Training and validation loss over each epoch on ResNet50 model with 50 epochs. The final validation accuracy is 0.621. [Image from author]

It is worth noting that the data cleaning phase made a *big* difference to our results. Before cleaning, the training accuracy remained around 45%-55% with 100 epochs. Now, the training accuracy beats that of another baseline on Kaggle with only 50 epochs!

If I trained this model for longer, it is likely that we will get a better accuracy since the training loss has not plateaued yet!

Training and validation loss over each epoch on ResNet50 model with 100 epochs. The final validation accuracy is 0.578. [Image from author]

VGG

A CNN pre-trained on over a million images from ImageNet, a database of 1000 categories of labelled images. I am using the version with 16 layers.

Similarly with the ResNet model, I will freeze the top layers and add two layers at the bottom to finetune the model. I will use the same loss function and optimizer as for the ResNet model and train it for 50 epochs as well.

Training and validation loss over each epoch on VGG16 model with 50 epochs. The final validation accuracy is 0.636. [Image from author]

The VGG16 results are less accurate than ResNet50 and its loss appears to be plateauing which is another signal that it does not perform as well as the ResNet50 model.

Testing

The moment of truth! I will test with the ResNet50 model.

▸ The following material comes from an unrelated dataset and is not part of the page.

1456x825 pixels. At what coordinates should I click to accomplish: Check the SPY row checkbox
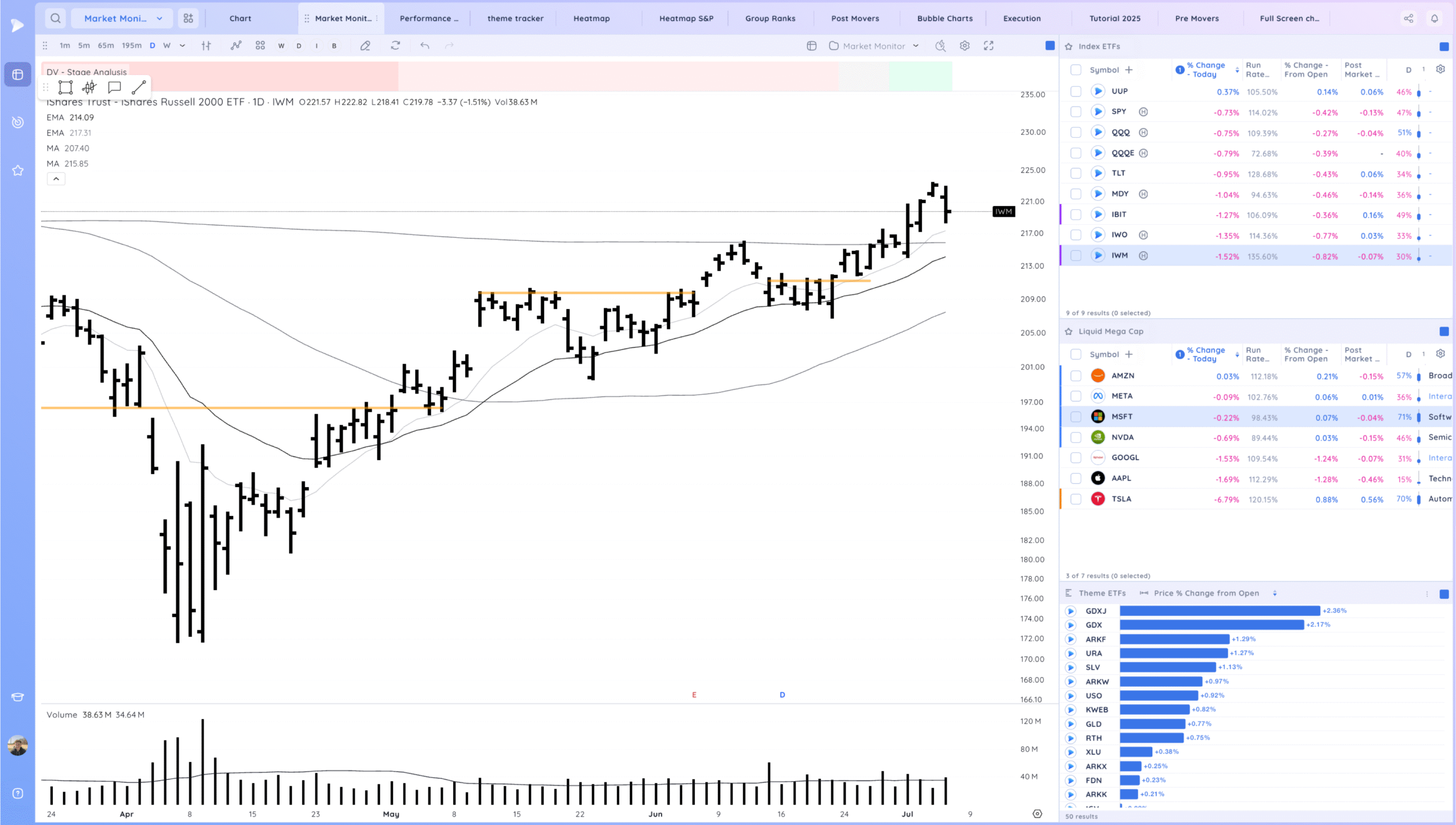pos(1076,112)
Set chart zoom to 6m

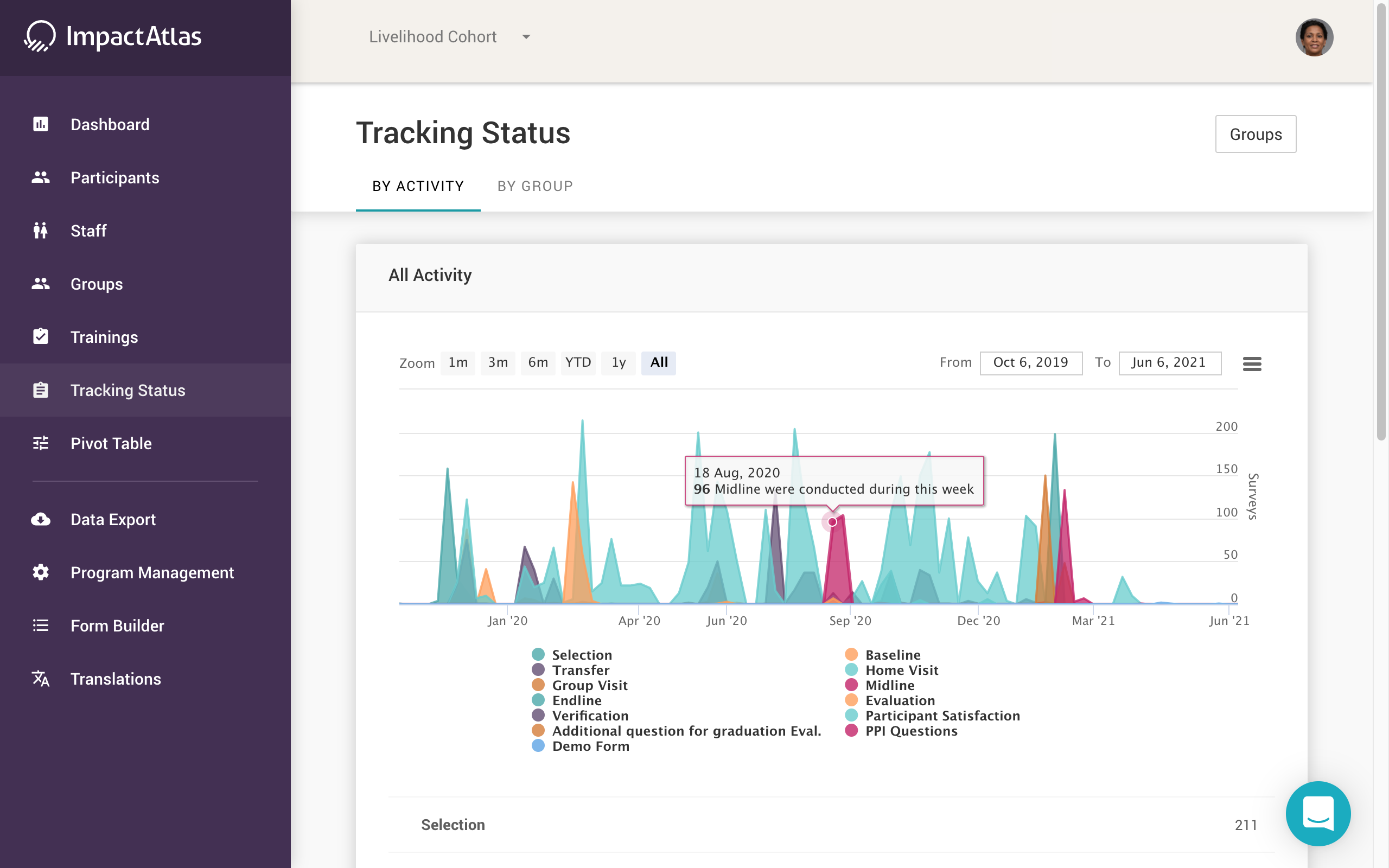537,363
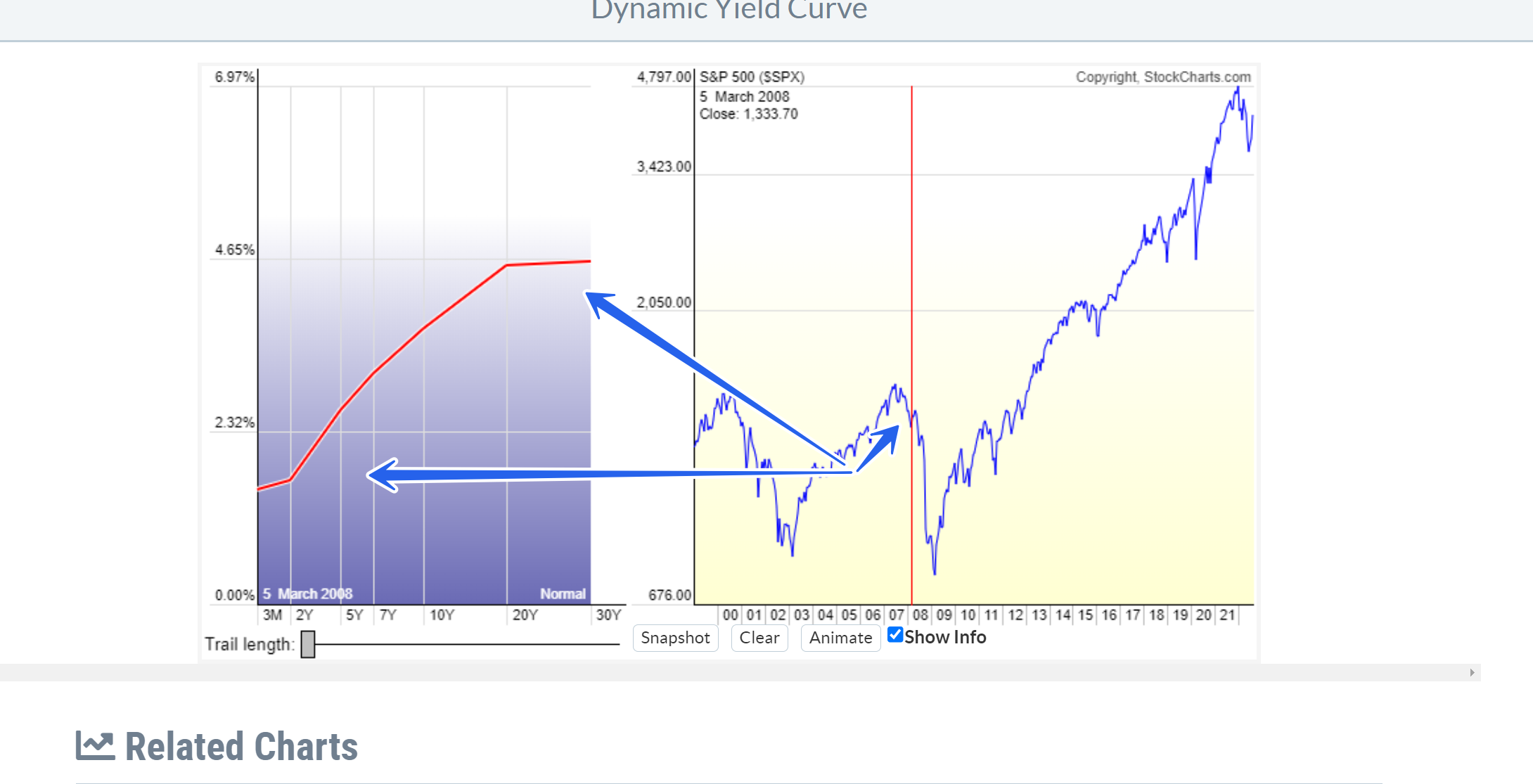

There is a markedly better performance for the classes with more unique images (ie: higher initial sample size). This makes sense since it is trained on a wider variety of images which gives it more opportunities to pick out salient features for each class. Before I cleaned the images, I ran the ResNet50 model on a 100 epochs a which yielded a training accuracy barely grazing 60%. This model is about 5% better with 65% overall accuracy.

Classification report for the ResNet50 model on the test data. [Image from author]

The VGG16 model has comparable performance but does not show the same capacity for improvement with longer training.

Classification report for the VGG16 model on the test data. [Image from author]

So how might we improve the accuracy of the results?

The results show what a big difference cleaning the image data makes which really lends credence to the data science saying:

Garbage in, garbage out.

As always, there are ways to make the model better!

• Source more images to increase training size
• Increase the training size by adding augmented images for all classes
• Experiment with adding more layers to the model
• Add more epochs (increase training time) to find the minimum loss
• Increase the depth of the ResNet model

In a future article, Eric Chang will build a mobile app to identify rock types from captured photos using this trained model. I might also write another article on applying improvements to the current model!

I hope this has given you a good idea of how you might build and train an image classifier. If you have any suggestions on best practices or ways to improve the current process, please let me know!